Normally, you separate “rule of law” from “rule of man”.
Ok, so call them “rules” or “edicts” rather than “laws.” The label is unimportant. The whim of an all powerful dictator is functionally the same as laws passed by Congress, even if they are not legitimate to modern, Western eyes.
If I am a dictator who wakes up one day and wants to throw a party, I might proclaim, “each of my subjects must give me 10% of their food.” In so doing, I have exercised the legislative power. When I send my soldiers to collect, I am exercising the executive power. If my soldiers seize 10 percent of a peasant’s beer, and the peasant complains that beer is not “food,” I might say,”food includes all that is consumed at parties” or I might say, “you’re right.” In either case, I am exercising the judicial power.
It is interesting to contrast your comment with that of SuiJuris, just below yours.
But more to the point: all governments must, by necessity, do all sorts of things. It seems to me that if we take the entirety of everything that all governments do, or must do, and put it all into a big pile, and then separate it back out into several piles, we can do that separation in various ways. Sure, we can make three piles and label them “create laws”, “execute laws”, and “interpret laws”. But surely that’s not the only possible way to categorize government actions? Surely there are other ways? And perhaps some of those ways might even be more informative, or might more neatly “carve reality at the joints”? Or do you suggest that this particular division is the only one that is possible or sensible?
Hm, I cannot think of anything that any govt ever has ever done which does not fall into one of those categories.
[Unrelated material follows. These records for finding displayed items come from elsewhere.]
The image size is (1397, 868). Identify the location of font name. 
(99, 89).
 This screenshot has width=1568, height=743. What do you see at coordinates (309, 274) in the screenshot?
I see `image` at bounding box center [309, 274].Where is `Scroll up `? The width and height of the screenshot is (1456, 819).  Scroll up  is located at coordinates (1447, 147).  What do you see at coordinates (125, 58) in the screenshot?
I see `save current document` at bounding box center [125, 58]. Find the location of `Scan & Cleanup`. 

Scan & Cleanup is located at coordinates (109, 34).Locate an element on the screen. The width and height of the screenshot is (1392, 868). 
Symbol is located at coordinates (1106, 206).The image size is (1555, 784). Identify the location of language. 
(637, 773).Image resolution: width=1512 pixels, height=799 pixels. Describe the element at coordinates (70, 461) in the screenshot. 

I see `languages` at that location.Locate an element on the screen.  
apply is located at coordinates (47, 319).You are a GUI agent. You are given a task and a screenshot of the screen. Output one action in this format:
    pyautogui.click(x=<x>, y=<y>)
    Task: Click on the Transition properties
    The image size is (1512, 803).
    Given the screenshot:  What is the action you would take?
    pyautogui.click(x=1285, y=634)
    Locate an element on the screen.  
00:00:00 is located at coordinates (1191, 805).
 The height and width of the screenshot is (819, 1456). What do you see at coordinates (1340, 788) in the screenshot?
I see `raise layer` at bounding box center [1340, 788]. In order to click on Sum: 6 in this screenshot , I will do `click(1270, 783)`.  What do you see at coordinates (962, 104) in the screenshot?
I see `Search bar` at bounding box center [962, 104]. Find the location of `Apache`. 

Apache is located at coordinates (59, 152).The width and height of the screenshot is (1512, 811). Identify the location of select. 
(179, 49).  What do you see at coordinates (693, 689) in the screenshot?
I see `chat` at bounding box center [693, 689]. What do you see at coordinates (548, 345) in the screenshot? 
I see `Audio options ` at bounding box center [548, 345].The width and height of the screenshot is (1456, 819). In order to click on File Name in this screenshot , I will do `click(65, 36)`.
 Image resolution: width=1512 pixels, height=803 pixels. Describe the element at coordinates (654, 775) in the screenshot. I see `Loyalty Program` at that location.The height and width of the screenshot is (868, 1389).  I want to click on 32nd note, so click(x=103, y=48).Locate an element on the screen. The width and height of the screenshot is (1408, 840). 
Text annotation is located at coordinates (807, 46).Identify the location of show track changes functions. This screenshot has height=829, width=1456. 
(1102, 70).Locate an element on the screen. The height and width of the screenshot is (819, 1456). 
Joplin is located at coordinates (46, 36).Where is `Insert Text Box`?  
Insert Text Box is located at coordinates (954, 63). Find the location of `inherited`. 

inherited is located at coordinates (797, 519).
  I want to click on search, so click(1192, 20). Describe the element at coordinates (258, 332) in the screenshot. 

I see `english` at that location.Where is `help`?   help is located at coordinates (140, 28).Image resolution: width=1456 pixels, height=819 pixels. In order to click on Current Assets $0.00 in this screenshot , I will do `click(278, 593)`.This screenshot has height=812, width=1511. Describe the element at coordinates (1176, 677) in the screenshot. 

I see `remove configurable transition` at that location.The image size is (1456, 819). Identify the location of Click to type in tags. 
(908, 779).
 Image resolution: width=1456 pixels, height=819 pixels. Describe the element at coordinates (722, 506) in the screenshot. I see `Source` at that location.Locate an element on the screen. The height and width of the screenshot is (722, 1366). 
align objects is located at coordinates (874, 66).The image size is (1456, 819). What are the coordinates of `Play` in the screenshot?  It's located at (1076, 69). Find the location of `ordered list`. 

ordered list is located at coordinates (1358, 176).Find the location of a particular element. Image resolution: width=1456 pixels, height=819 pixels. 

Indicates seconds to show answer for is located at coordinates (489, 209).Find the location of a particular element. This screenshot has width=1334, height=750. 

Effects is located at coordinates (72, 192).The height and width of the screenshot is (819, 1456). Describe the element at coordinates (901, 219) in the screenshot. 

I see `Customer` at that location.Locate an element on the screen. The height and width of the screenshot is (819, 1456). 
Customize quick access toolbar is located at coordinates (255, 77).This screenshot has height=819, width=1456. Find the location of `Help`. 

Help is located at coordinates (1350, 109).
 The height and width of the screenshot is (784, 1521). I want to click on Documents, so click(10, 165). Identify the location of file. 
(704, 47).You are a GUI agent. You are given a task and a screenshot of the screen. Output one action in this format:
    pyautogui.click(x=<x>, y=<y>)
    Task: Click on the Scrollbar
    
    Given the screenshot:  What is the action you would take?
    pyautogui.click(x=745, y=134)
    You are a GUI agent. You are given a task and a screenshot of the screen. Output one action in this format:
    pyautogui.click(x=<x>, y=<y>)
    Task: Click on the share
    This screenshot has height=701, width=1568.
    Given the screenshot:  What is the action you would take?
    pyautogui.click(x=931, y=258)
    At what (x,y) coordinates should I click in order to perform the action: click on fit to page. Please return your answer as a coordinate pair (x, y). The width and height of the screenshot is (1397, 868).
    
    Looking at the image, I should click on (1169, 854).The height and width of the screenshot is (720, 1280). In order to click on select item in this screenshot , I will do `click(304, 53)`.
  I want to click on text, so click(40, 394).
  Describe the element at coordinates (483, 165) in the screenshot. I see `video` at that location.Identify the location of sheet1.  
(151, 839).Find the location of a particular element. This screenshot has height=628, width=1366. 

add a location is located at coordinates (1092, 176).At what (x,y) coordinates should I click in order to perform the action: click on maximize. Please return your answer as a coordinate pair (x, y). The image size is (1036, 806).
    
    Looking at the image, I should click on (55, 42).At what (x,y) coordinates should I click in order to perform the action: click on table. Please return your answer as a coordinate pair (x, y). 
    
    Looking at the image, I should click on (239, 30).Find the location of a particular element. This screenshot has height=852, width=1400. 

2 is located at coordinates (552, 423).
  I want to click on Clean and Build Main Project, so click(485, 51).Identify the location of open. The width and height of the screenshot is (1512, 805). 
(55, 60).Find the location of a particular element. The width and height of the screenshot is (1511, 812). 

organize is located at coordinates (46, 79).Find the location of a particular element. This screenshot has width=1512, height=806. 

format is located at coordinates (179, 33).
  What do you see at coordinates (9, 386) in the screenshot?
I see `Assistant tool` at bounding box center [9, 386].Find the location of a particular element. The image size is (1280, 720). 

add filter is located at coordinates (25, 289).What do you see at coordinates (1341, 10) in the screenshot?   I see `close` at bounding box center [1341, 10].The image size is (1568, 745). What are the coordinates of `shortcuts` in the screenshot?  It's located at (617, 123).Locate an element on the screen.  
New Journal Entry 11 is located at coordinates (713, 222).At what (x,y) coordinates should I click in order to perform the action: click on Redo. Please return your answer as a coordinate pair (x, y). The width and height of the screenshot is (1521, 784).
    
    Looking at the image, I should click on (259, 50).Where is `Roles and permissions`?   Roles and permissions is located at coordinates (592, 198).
Those define how governments act, as far as I can tell.
Do you have any such categorization in mind?
I agree with hour point in principle, but I can’t come up with a good example that doesn’t feel significantly more contrived than the traditional one.
I am reminded of a Twitter misunderstanding I had which hinged on the fact that in the US you call the executive, legislature and judiciary the three branches of government, whereas in the UK (traditionally, at least) only the executive is thought of as the “government”. The legislature and the judiciary not the government in UK terms, but they are institutions in the life of the state: and so are the church(es), the press, the universities etc etc, even though none of these are “the government” either.
I wondered whether Scott was going to explore the nebulousness of culture, in that although persons and institutions help to create culture, no one person or institution is individually responsible for it.